Real-Time Streaming Pipeline
Kafka + Flink pipeline processing live event data at scale
A streaming data pipeline that ingests, processes, and aggregates real-time event data. Uses Apache Kafka for message brokering and Apache Flink for stateful stream processing with exactly-once semantics.
Problem
What It Solves
Operational event streams need to be processed while the data is still useful. This project is designed around the problems that show up in real systems: late-arriving events, stateful aggregations, replay, and failure recovery.
Solution
What I Built
The pipeline ingests events through Kafka, processes them with Flink, and writes aggregates to serving and analytical stores.
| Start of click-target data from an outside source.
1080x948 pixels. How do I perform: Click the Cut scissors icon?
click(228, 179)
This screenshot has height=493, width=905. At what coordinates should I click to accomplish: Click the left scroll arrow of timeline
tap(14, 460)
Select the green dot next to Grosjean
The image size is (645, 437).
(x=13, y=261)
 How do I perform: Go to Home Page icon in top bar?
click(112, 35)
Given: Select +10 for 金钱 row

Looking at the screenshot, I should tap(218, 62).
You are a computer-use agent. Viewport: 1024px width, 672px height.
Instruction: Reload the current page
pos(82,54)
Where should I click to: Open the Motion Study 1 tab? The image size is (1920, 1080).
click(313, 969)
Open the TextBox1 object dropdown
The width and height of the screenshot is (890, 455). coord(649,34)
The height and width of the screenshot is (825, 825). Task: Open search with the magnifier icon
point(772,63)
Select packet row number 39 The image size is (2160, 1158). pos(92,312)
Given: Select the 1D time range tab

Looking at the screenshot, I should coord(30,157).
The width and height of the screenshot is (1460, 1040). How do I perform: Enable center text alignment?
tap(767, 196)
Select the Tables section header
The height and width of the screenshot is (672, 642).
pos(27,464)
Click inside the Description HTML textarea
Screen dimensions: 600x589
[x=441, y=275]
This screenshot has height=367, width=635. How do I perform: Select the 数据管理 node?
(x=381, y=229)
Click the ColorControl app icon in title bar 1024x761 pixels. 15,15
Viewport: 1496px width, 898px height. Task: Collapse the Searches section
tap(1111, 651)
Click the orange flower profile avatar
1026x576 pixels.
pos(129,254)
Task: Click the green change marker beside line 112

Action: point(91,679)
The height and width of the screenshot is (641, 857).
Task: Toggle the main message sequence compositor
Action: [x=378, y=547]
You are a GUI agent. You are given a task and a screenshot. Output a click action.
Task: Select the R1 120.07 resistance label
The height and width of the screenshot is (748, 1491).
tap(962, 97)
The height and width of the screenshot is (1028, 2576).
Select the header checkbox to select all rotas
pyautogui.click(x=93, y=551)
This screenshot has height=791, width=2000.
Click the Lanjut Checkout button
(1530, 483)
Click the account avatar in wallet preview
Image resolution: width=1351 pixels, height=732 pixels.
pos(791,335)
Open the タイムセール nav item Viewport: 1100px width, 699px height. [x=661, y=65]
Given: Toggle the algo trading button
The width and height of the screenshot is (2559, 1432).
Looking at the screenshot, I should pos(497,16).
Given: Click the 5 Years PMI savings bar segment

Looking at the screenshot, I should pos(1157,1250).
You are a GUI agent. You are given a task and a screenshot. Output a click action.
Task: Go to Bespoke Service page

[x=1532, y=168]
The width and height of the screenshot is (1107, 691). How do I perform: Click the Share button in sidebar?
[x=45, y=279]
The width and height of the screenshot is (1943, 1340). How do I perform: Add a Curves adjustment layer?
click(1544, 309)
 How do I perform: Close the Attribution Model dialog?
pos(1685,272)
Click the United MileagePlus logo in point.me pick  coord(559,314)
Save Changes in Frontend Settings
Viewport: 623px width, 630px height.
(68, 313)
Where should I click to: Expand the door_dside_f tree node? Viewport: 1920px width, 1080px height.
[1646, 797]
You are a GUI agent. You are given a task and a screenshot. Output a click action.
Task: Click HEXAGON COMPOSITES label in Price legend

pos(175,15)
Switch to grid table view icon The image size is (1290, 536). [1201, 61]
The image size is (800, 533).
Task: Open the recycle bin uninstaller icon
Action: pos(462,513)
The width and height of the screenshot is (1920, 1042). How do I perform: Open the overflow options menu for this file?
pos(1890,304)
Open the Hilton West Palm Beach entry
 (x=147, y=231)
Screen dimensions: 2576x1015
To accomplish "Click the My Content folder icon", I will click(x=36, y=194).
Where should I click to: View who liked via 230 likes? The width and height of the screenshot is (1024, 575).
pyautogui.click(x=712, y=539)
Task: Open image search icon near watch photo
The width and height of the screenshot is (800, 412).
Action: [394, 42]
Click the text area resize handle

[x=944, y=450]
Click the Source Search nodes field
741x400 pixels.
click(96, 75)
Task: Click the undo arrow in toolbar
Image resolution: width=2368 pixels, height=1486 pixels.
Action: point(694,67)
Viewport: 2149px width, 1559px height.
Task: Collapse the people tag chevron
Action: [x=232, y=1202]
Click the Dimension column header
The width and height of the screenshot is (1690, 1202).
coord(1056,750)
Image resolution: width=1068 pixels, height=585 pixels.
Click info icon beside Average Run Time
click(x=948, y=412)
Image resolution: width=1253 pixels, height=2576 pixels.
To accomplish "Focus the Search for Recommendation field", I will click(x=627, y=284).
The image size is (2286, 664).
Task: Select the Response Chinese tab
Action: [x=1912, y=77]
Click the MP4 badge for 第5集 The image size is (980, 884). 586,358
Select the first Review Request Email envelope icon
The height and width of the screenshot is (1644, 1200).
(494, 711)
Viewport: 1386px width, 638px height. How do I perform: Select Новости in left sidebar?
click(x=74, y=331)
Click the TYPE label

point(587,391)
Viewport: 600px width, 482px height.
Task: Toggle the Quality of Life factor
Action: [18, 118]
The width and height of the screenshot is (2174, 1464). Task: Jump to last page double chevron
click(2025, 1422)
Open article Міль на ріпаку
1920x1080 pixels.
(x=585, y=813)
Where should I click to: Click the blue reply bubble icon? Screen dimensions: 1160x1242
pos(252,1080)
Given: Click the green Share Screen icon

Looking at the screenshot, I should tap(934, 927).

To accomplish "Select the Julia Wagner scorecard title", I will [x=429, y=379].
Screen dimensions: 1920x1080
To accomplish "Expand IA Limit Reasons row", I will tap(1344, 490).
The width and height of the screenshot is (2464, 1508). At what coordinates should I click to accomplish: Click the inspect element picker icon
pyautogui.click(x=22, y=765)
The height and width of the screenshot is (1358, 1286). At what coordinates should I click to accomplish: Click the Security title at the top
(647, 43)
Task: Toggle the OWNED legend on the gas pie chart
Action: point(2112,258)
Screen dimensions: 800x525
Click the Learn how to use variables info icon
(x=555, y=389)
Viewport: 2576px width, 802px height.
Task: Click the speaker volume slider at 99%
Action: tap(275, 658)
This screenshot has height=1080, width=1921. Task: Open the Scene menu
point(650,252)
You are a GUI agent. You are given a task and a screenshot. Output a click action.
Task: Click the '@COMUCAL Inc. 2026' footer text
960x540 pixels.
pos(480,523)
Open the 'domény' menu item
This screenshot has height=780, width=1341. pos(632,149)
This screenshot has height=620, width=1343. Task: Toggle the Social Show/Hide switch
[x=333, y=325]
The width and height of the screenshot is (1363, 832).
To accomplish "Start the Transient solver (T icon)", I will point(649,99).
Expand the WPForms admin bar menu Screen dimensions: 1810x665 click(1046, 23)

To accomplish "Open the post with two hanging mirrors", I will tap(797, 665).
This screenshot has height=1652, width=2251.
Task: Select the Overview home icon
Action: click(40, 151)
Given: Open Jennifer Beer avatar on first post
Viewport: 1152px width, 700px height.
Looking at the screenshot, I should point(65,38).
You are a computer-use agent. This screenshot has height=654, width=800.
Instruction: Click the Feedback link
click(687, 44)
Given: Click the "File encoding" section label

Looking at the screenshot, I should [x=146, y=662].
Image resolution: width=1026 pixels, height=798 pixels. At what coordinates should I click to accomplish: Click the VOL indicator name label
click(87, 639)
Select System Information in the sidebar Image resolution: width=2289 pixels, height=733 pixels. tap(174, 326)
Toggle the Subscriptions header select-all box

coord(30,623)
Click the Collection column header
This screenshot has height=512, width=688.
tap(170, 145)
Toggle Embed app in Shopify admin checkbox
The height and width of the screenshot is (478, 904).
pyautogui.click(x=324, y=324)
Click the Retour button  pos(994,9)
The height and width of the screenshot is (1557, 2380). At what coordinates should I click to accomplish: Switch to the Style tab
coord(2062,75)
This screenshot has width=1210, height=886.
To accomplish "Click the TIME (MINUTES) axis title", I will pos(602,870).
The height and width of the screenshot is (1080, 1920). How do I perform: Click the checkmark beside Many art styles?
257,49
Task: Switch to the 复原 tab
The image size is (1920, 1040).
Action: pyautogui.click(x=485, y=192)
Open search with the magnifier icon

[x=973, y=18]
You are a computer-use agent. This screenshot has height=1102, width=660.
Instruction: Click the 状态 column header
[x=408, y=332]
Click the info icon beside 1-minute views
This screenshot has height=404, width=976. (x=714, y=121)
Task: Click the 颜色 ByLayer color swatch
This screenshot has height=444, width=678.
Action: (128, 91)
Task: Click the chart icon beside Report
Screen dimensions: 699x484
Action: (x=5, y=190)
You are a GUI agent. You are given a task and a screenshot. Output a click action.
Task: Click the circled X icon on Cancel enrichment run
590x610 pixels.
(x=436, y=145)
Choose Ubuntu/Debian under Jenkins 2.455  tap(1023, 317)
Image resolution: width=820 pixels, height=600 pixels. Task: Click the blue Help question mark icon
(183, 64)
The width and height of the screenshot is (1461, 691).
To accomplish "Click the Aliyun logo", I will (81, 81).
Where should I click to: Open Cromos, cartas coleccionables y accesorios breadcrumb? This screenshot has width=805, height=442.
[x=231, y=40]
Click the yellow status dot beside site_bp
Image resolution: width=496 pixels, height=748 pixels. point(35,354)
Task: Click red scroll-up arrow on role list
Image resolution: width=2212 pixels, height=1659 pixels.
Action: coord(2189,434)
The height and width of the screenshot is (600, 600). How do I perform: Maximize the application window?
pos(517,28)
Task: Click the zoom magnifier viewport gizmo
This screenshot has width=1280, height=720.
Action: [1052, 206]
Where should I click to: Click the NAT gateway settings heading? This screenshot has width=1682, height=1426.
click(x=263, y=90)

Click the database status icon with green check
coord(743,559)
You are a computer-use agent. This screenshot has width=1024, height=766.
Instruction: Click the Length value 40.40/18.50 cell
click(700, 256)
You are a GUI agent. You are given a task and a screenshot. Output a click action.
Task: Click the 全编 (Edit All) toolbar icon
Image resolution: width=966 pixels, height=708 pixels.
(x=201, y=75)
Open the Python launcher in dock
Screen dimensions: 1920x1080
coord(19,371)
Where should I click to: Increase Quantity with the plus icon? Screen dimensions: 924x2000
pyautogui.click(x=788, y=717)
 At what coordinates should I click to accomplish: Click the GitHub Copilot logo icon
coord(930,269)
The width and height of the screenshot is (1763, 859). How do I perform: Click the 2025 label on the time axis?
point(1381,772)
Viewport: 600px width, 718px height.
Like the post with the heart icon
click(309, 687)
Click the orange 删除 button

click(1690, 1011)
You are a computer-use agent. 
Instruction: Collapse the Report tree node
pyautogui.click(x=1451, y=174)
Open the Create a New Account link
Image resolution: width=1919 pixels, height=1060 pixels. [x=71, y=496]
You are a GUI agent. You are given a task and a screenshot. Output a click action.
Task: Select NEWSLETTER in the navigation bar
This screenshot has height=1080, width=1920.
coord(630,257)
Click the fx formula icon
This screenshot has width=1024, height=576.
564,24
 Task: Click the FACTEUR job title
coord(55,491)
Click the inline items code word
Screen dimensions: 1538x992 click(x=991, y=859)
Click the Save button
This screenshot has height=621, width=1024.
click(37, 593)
It includes windowed aggregations, watermarking, and recovery scenarios so the implementation can be tested beyond the happy path.
Architecture
How It Works
- Kafka topics receive live event data from producers.
- Flink jobs apply validation, enrichment, windowing, and stateful aggregations.
- PostgreSQL stores serving-layer aggregates for dashboard or API access.
- A batch-friendly sink preserves processed data for historical analysis.
Skills
Skills Demonstrated
Data Engineering
- Streaming pipeline design
- Event-time processing
- Windowed aggregations
- Data validation
Infrastructure
- Dockerized local services
- Failure simulation
- Recovery testing
Backend
- Java stream processing
- PostgreSQL serving tables
- Operational workflow design
Experience
What I Learned
- How stream processors handle late data with watermarks.
- How to design a pipeline that can recover from service interruptions.
- How to separate real-time serving needs from historical analysis needs.
Roadmap
Next Improvements
- Add a lightweight dashboard on top of the serving aggregates.
- Add automated tests for replay and duplicate-event scenarios.